### WHAT YOU NEED TO DO
1. Rewrite everything in the biographies from "Working the Scene in Colour is" down to "a live audience.", swapping "ACTRA actors" for "guest performers".
2. According to the biographies, in which city did Jessica Meya begin her writing career?

* begin SELECTED EXTRACT *

Winnifred Jong is an award-winning Toronto-based filmmaker and alumna of Women in the Director’s Chair and Ryerson University. Since being named one of Playback’s 5-to-Watch in 2018, she has directed multiple episodes of CBC’s Coroner, Heartland and Global’s Nurses along with episodes of Pretty Hard Cases (CBC), Endlings (Hulu), and Private Eyes (Global/eOne). Last year she received the Directors’ Guild of Canada Award for Outstanding Directorial Achievement in Movies for Television and Mini-Series for her work on Hallmark’s Mystery 101: Dead Talk. She is currently working as producing-director on OWN’s upcoming series Kings of Napa for Warner Horizon and Harpo Productions, which will première in early 2022.
Tokens was created, written and directed by Winnifred Jong. It was developed with WIDC, Telefilm Talent to Watch and Bell Fund. It became the first short-form series to be nominated for the Members’ Choice Series Ensemble Award at the ACTRA Awards in Toronto and went on to receive four Canadian Screen Award nominations (including Best Writing) and winning for Best Direction.
“Creating Tokens was a light bulb moment. And by doing so, I realized what it means to take up space and give voice to marginalized communities. It means I can’t go back. It means I will ask for diversity and inclusion on my sets in front of and behind the camera,” said Jong, accepting the award.
Working the Scene in Colour is a live reading initiative bringing talented writers and actors of colour and Indigenous communities together to perform original scenes from completed scripts and works in progress. Selected scenes are read by ACTRA actors in front of a live audience.
Jessica Meya is the co-founder of Working the Scene in Colour and an award-winning writer who has written for Hulu’s Holly Hobbie, CBC Gem’s Detention Adventure and CTV’s Children Ruin Everything. Meya began her writing career in her hometown, Ottawa, when she wrote and produced her short film, Still (2010). In 2018, she was a recipient of a Breakthrough Artist Award presented by Ben Watkins (creator of Amazon’s Hand of God) and the Toronto Screenwriting Conference. In 2020, she was a recipient of the Banff World Media Festival’s Diversity of Voices Initiative sponsored by Netflix. Jessica is a graduate of the Canadian Film Centre’s Bell Media Prime Time Television Program.

* end SELECTED EXTRACT *
* begin DATA EXTRACT *

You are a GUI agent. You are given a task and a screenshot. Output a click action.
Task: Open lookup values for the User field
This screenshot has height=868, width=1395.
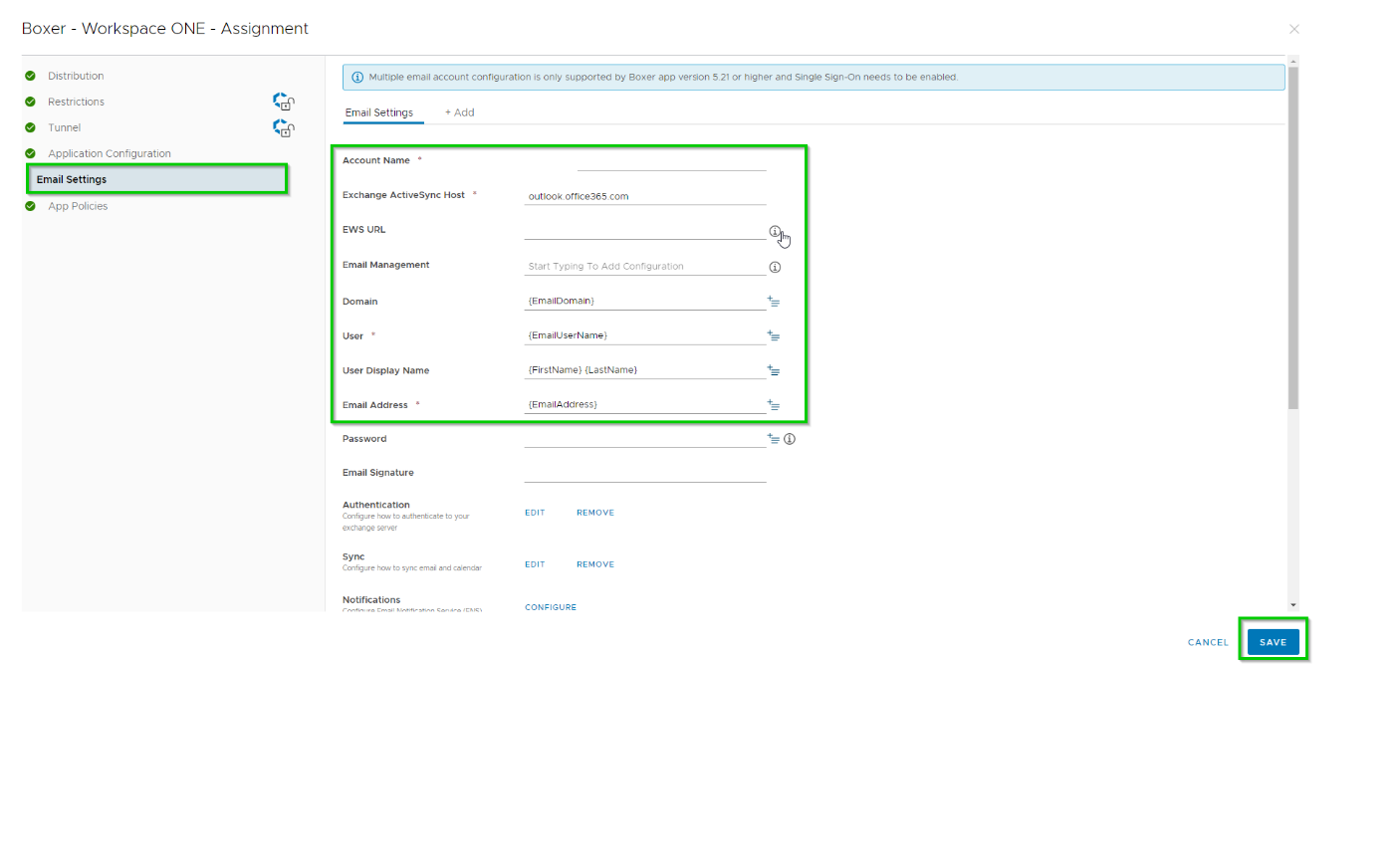tap(774, 335)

* end DATA EXTRACT *

### ANSWERS BELOW
1.
Working the Scene in Colour is a live reading initiative bringing talented writers and actors of colour and Indigenous communities together to perform original scenes from completed scripts and works in progress. Selected scenes are read by guest performers in front of a live audience.

2. Ottawa, her hometown.